═════ Reading text
In the late seventies I remember teachers and newspapers prophesizing about chartered trips to the moon and colonies on Mars. In the years before and following Neil Armstrong’s famous small step for man and giant leap for mankind, space became the last frontier, and man was destined to boldly go where no one had gone before.

It is now 2003 and Voyager 1 and 2 are drifting in space like stray cats. NASA predicts that in 20 years, they will still be some 12.4 billion miles from the Sun (http://voyager.jpl.nasa.gov/mission/interstellar.html). Columbia is scattered over Texas, MIR has been put to rest, and human touchdown on Mars still seems like a pipedream.

Ever since the first outward expansions of Europe, beginning with the Vikings till the space race, and the raising of the American flag on the moon, all significant earthly– and stellar—explorations, have been fuelled by the quest for gold or power. And this is probably also the reason why the exploration of space has stalled in the last few decades.

It could be argued that the major European expeditions during the Age of Exploration were motivated by religious interests wanting to civilize “those who were in darkness” (Buckler 518), but as the sixteenth century diplomat Ogier Gheselin crassly pointed out: “religion supplies the pretext and gold the motive” (Buckler 520). And if the early expeditions were merely a means to find new resources, trade goods and gold, the latter part of the 19th century was simply a frantic quest for prestige and power. This culminated with the “race for Africa”, and ended with the emancipation process of colonies following the upheaval of the Second World War.

But exploration (and exploitation) as a weapon in wars for prestige did not end there. Instead, the new mortal enemies the Soviet Union and the USA began the space race. Some will undoubtedly say that recent technological inventions, which made space exploration possible and a growing scientific interest in space in general were the prominent factors that lead to the conquest of the moon. But most people will agree that science supplied the pretext, the ideological cold war between communism and American capitalism the motive.

It was considered a disaster in the USA when the Russians managed to send the first rocket into space, and when the first man to leave the atmosphere was a Russian cosmonaut by the name of Juri Gagarin, America found itself in a state of shock. If the communists proved able to win the space race, then they could probably win the ever growing arms race as well.

During this cold war hysteria, Kennedy stepped forward and sturdily proclaimed that America would be the first nation to put a man on the moon. Up to this point the moon had been regarded as a dead rock hanging in the heavens, now it became a battlefield for power and prestige, a stepping stone for ideological superiority. Whoever made it there first would prove the supremacy of its political system to the rest of the world. Space became a source for points of prestige, and billions of dollars and roubles were spent on this project.
══════════
Written problem 1: Please pull out every line from the rows below that contains the word "screenshot", and copy each one unchanged.
═════ Items
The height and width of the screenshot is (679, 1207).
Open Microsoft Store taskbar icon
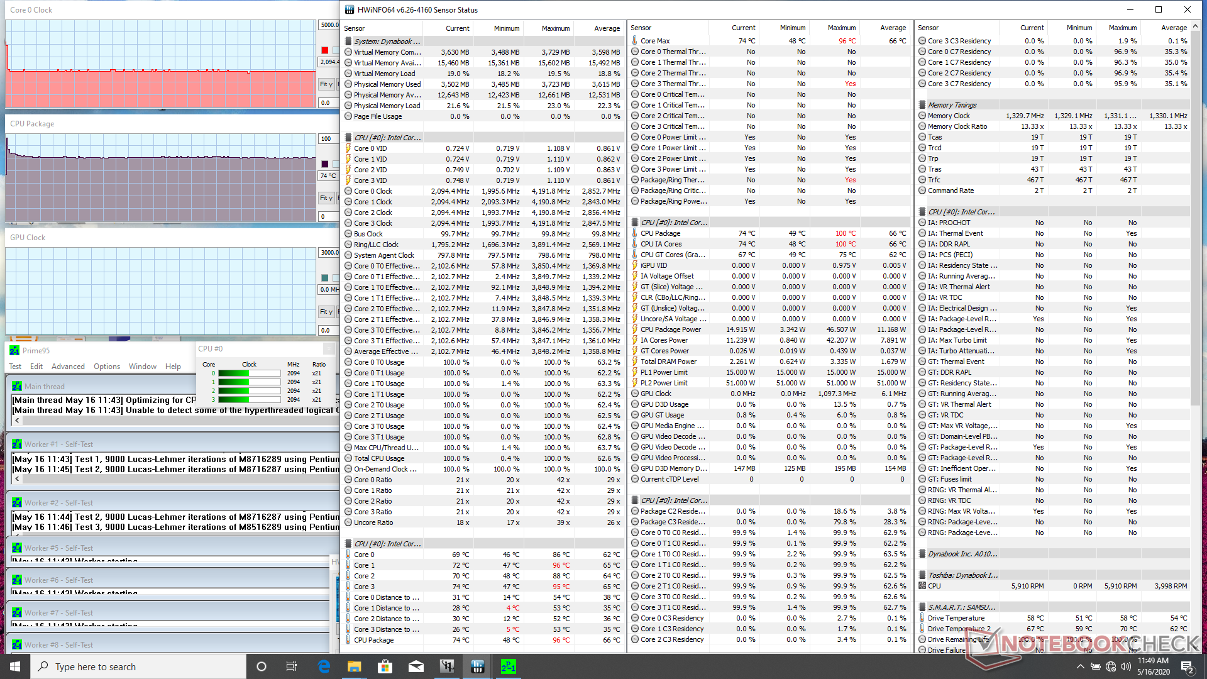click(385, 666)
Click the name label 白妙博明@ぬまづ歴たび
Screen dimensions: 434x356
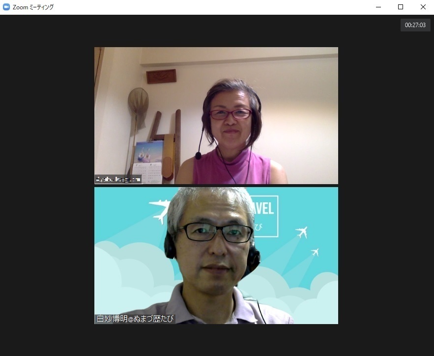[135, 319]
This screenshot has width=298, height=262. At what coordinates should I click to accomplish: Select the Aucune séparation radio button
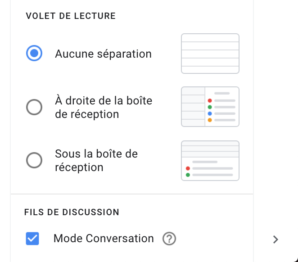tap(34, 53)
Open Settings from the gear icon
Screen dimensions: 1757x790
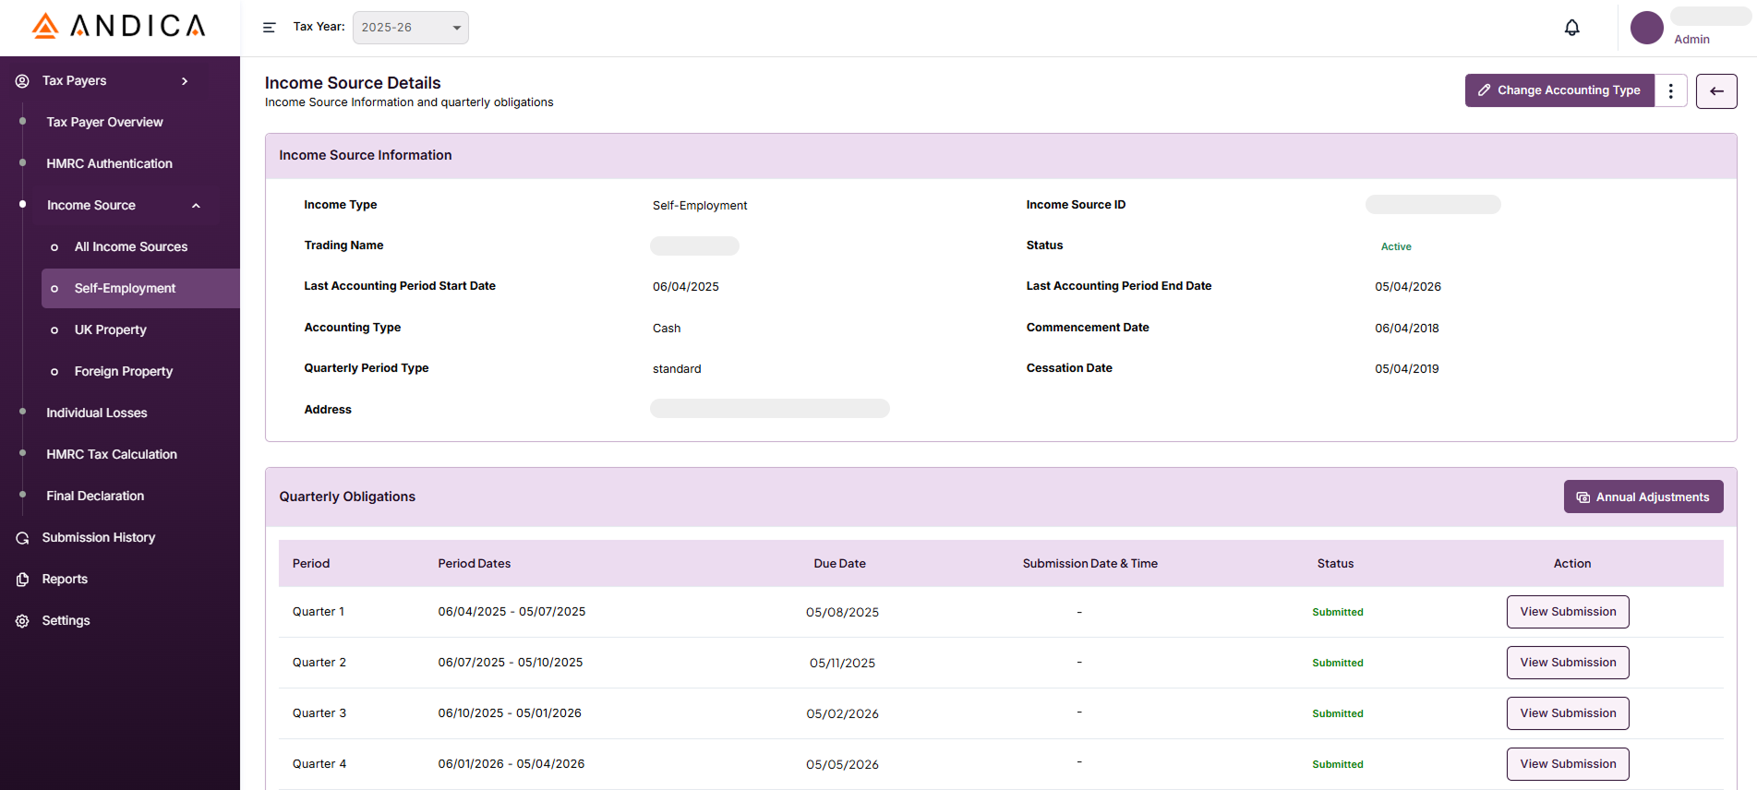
══════════
Written problem 2:
Answer these from the space exploration text above:
(a) Which sixteenth-century diplomat said "religion supplies the pretext and gold the motive"?
(b) Who was the first man to leave the atmosphere?
(c) According to NASA, how far from the Sun will Voyager 1 and 2 still be in 20 years?

Task answer 1:
The height and width of the screenshot is (679, 1207).
This screenshot has width=298, height=262. At what coordinates should I click to accomplish: Select the Aucune séparation radio button

Task answer 2:
(a) Ogier Gheselin
(b) Juri Gagarin, a Russian cosmonaut
(c) Some 12.4 billion miles